1 Java Street making NYC apartments run on underground heat, geothermal heat pump system

Photo Credit: Lendlease

An apartment complex in New York City will be quite unique once it's built, as its energy source will come from directly beneath the soil.

As of June, the site was merely a large mud pit in Brooklyn, but machines were busy making holes in the ground with the goal of harvesting the energy below, as reported by Canary Media.

The old industrial area at 1 Java Street is being turned into a mixed-use project, which won't rely on dirty energy sources for its energy needs, unlike most buildings in New York City. 

Instead, all 834 rental units will extract heat from or transfer heat into the ground to fulfill their heating, cooling, and hot water requirements. The project is being carried out by Lendlease, an international construction and real estate company, along with its partner Aware Super

The $700 million development was initiated in April. It involves constructing two apartment towers, three smaller interconnected buildings, and a public park with a view of the Manhattan skyline. 

This is big news for the environment since electricity and heat production create the most pollution.

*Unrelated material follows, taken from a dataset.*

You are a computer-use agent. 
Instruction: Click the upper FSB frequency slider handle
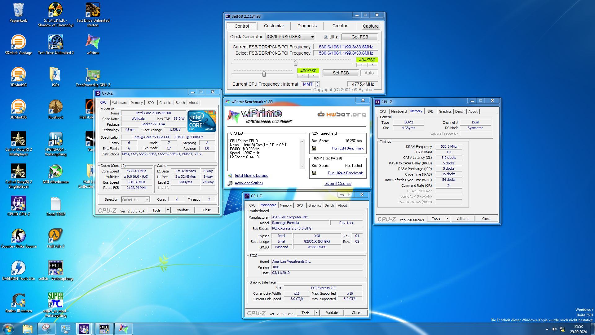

Burning coal, oil, and gas still accounts for more than 80% of global energy production.

The good news is that renewable energy is now the cheapest power option in most parts of the world, and it could provide 65% of the world's total electricity supply by 2030. However, today only around 50,000 geothermal heat pumps are installed in the U.S. — a small percentage of the country's millions of buildings. 

"Geothermal resources are literally beneath our feet and hidden in the ground," Alexis McKittrick, a program manager at the U.S. Department of Energy's Geothermal Technologies Office, told Canary Media. "The public is generally unaware that geothermal resources exist and could be used for a wide array of applications."

Upon completion in 2025, the project is expected to be the largest residential endeavor in New York State to utilize a geothermal heat-pump system.